Builders and Contractors Exchange

Weekly Bulletin: 14 Mar 2006

A Promise Is A Promise, Isn't It?

By: Neil Lowenstein

 Promises are made to be kept, right? This is one of the many rules we learned when we were young, and hopefully maintain as adults. But in business, the promise intended and the promise perceived are not always the same. For example, let's consider the simple example of bidding. Prior to submitting a bid, a general contractor will solicit or receive multiple bids from various trade contractors. The general contractor then uses those bids to prepare the general contractor's bid to the owner. But by submitting bids do those trade contractors promise to accept a subcontract for the work? And by soliciting those bids, does the general contractor promise to use that trade subcontractor if awarded the contract from the owner?

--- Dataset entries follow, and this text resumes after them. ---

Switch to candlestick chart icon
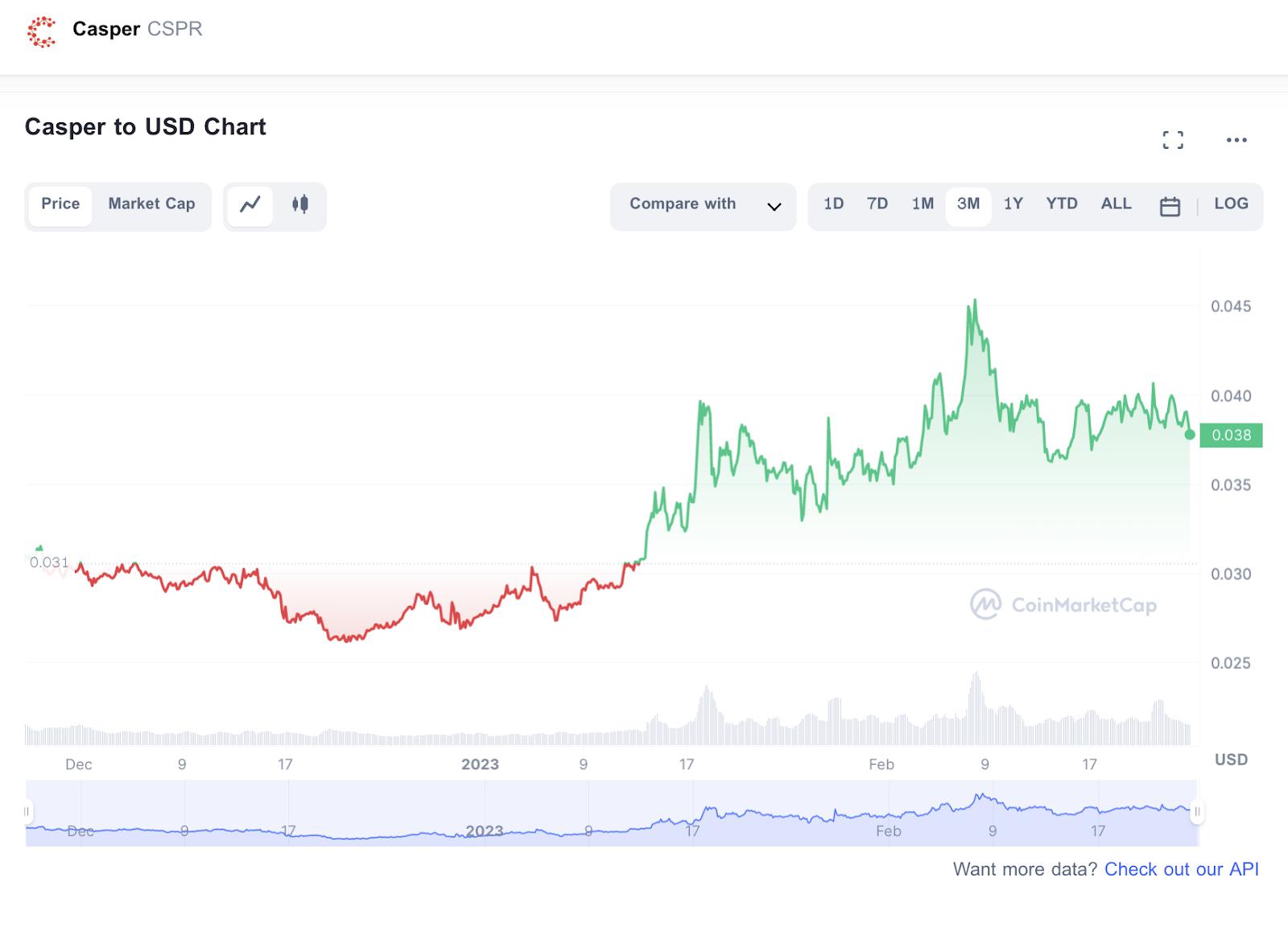Image resolution: width=1288 pixels, height=931 pixels. tap(300, 204)
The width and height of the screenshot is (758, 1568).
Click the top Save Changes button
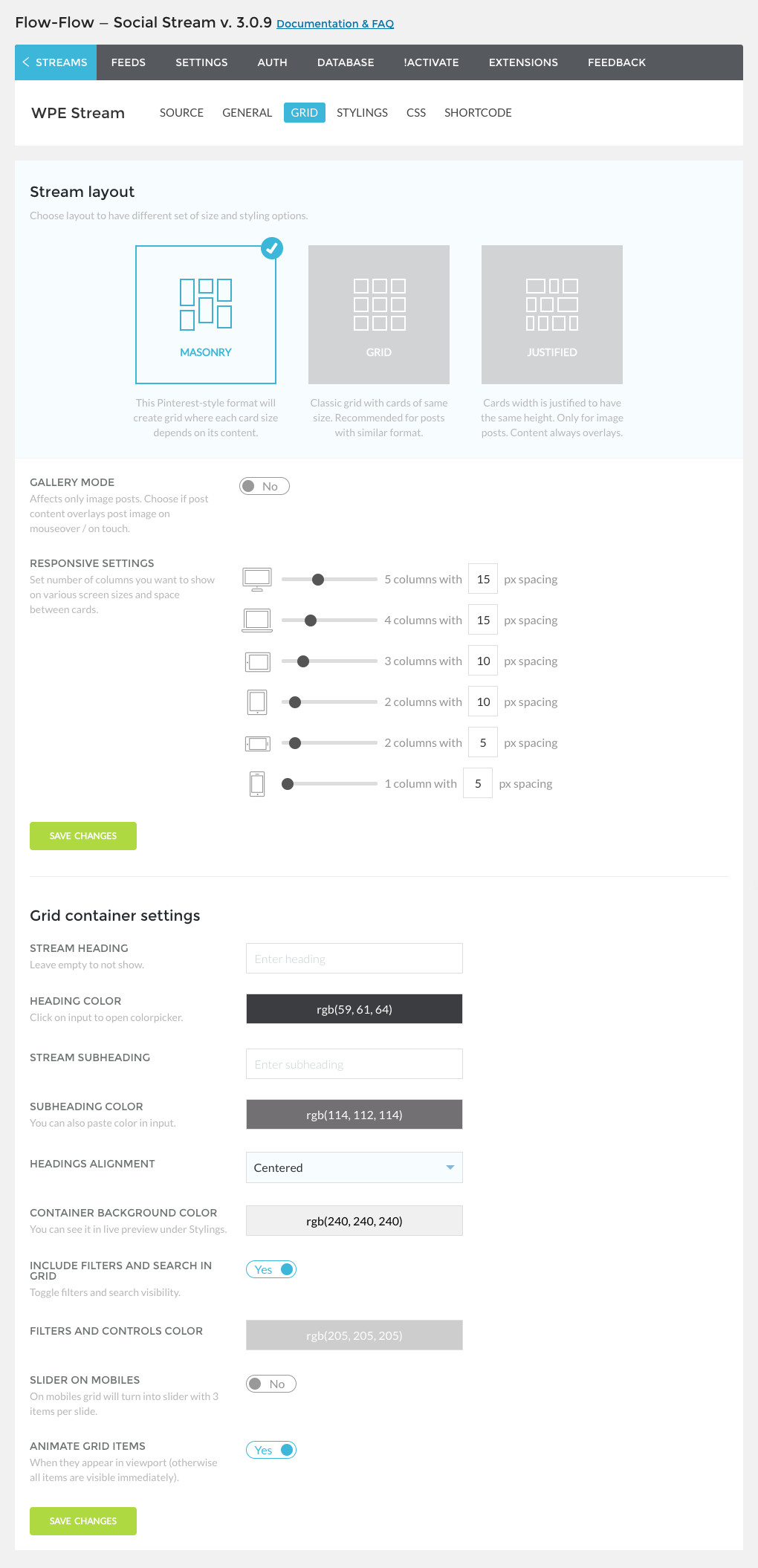click(x=83, y=836)
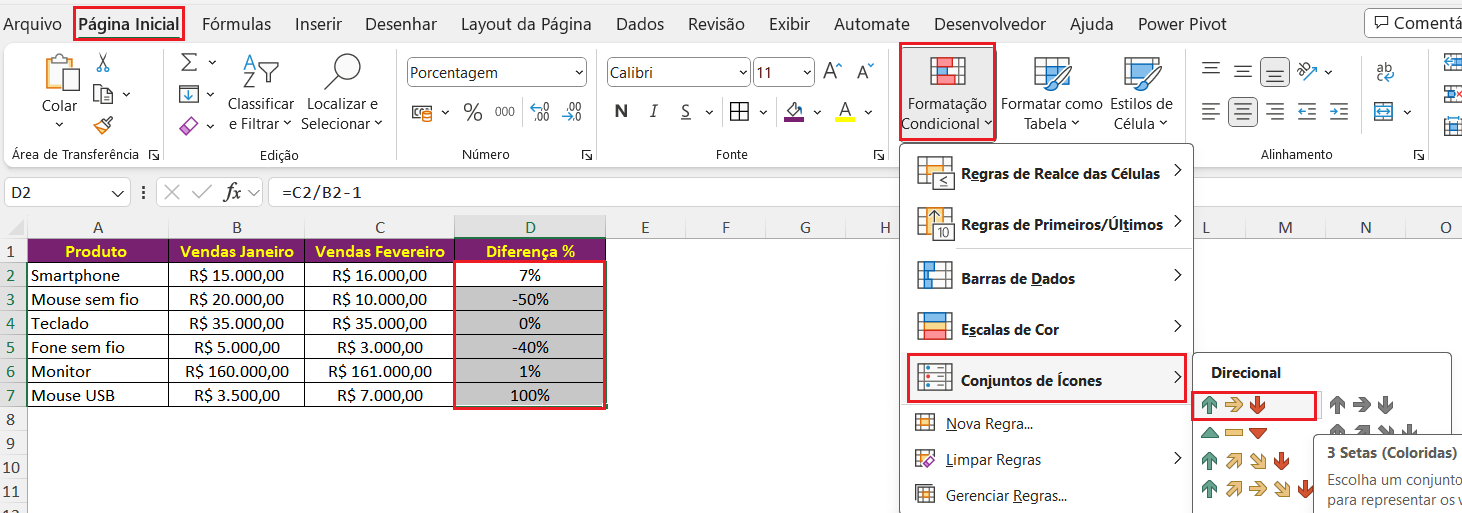Image resolution: width=1462 pixels, height=513 pixels.
Task: Click the Format Painter brush icon
Action: pyautogui.click(x=102, y=125)
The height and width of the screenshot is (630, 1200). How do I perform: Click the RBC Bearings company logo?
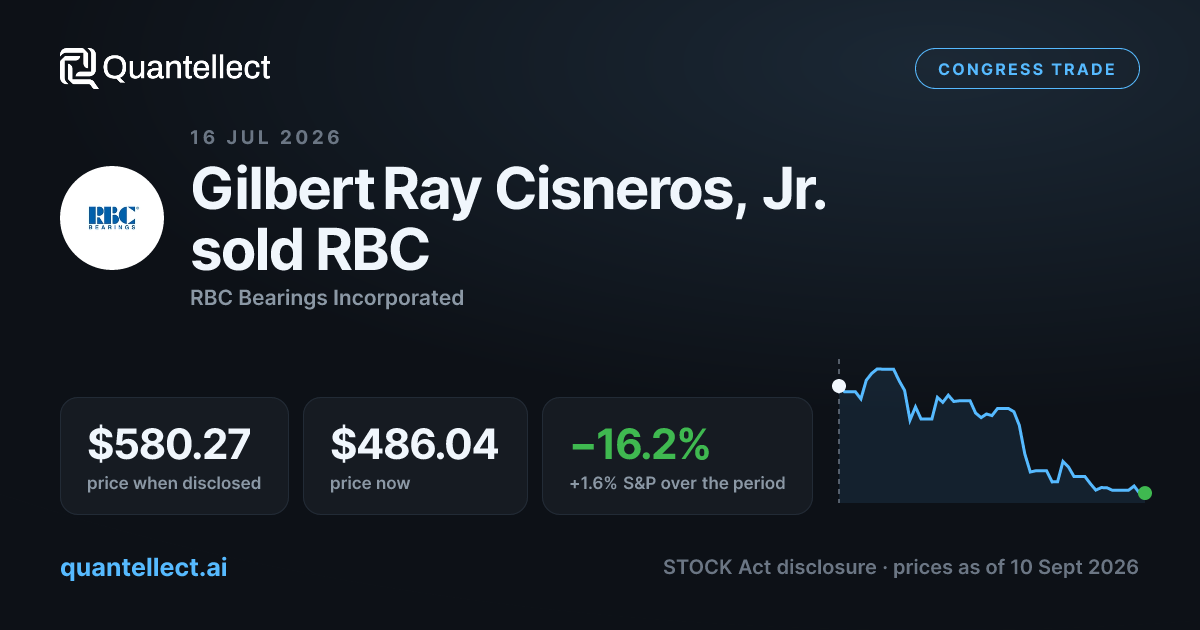click(112, 218)
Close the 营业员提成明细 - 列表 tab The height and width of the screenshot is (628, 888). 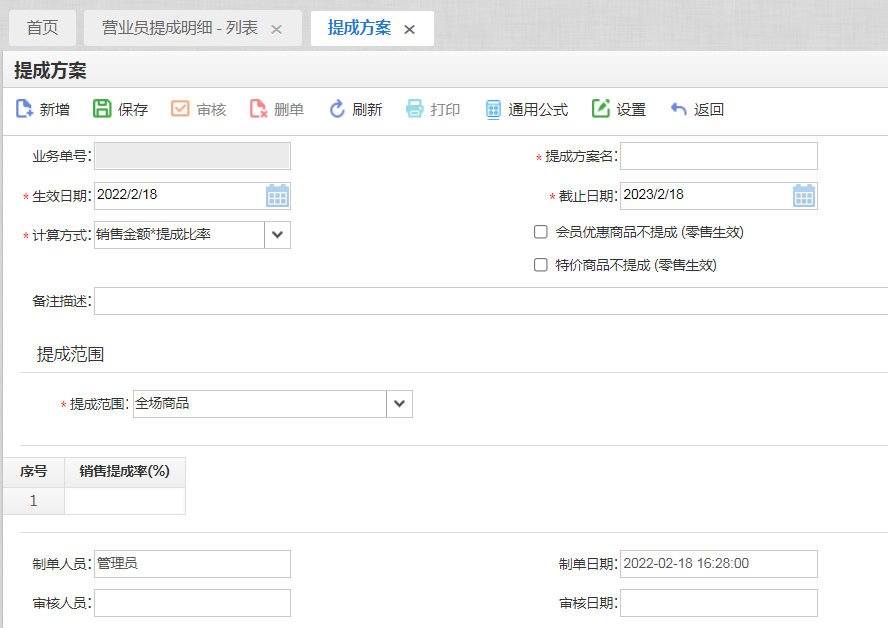[277, 30]
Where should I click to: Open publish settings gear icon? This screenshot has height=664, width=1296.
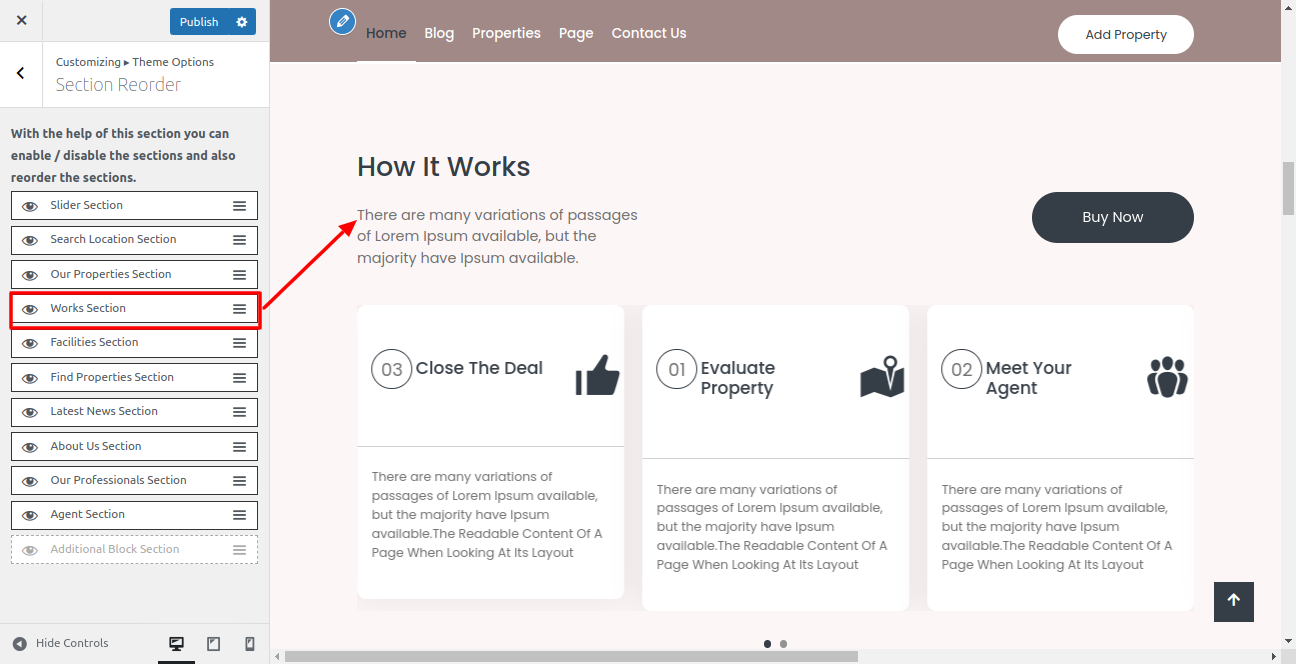[x=241, y=22]
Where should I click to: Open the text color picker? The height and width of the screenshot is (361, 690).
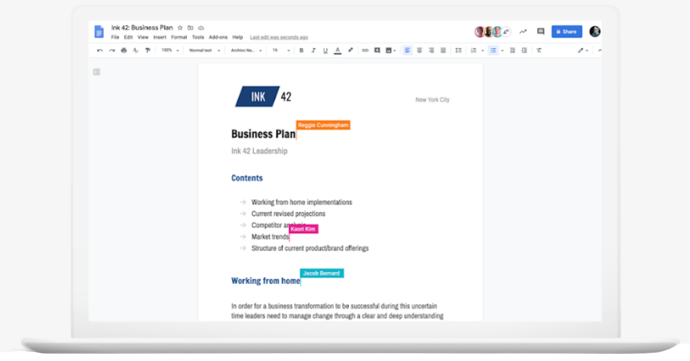[x=338, y=51]
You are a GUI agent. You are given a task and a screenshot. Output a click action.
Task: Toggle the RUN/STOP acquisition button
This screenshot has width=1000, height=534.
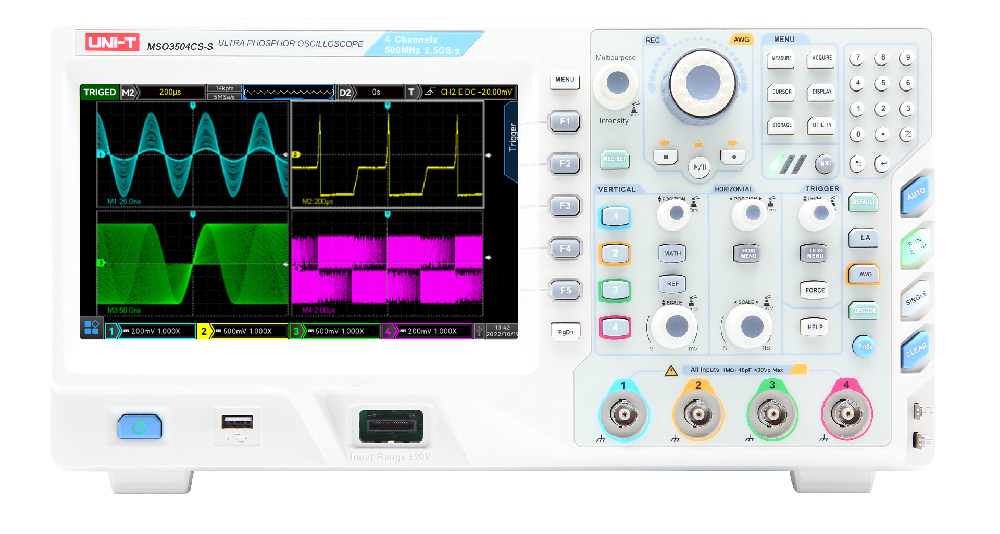(x=914, y=243)
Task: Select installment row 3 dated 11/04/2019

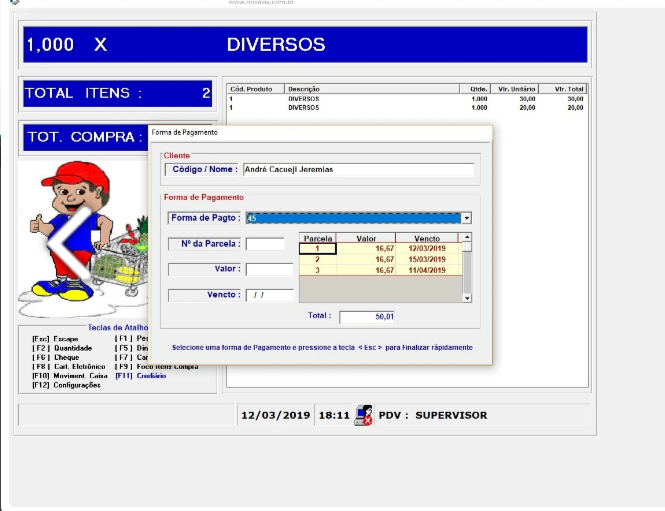Action: tap(380, 270)
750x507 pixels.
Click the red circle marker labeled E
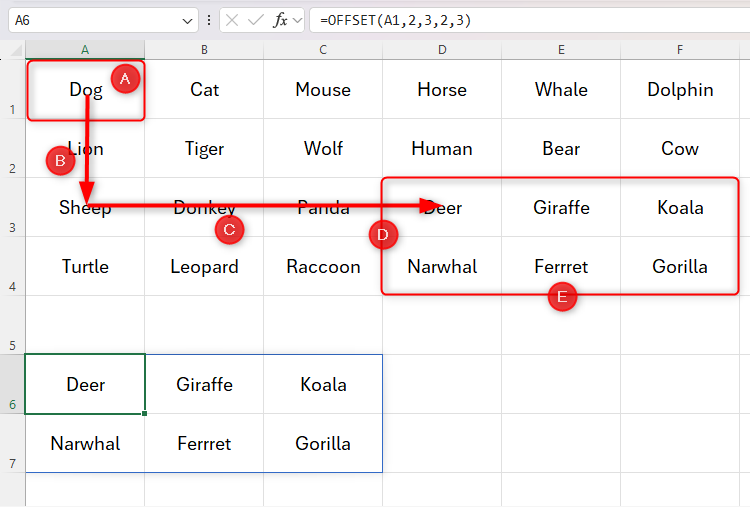(x=562, y=296)
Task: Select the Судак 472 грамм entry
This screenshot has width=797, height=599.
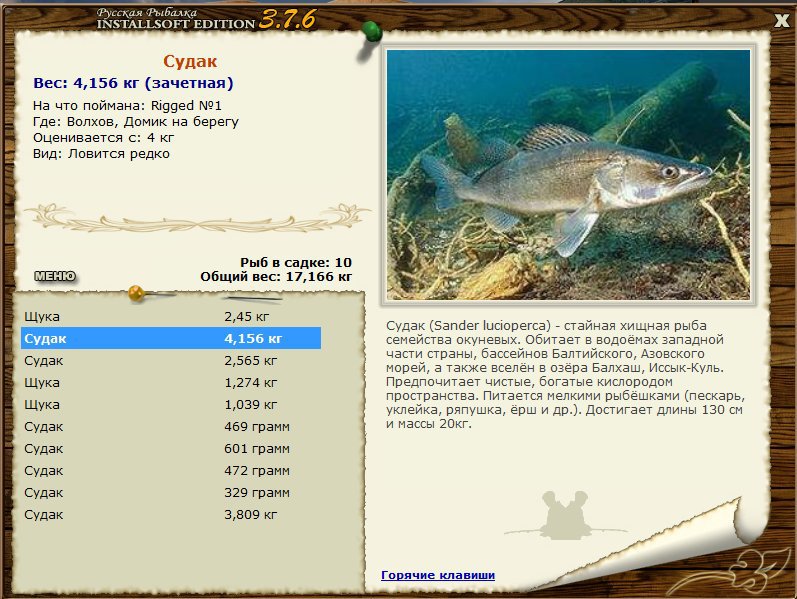Action: coord(171,471)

 In general the answer is no in Virginia. Instead, typically, all the parties have agreed is to agree to try and agree to subcontract terms in the event the contractor obtains award. This conclusion results from a similar case involving a teaming agreement entered into between a contractor and prospective supplier. After teaming for the contractor's bid, the parties could not reach agreement on subcontract terms. The contractor then sued the supplier seeking the additional costs incurred obtaining the materials from another supplier, claiming an implied contractual obligation to supply the materials or alternatively relying upon the legal doctrine known as "promissory estoppel," a doctrine that bars allegation or denial of facts as a consequence of prior conduct or statement relied upon by another to their detriment.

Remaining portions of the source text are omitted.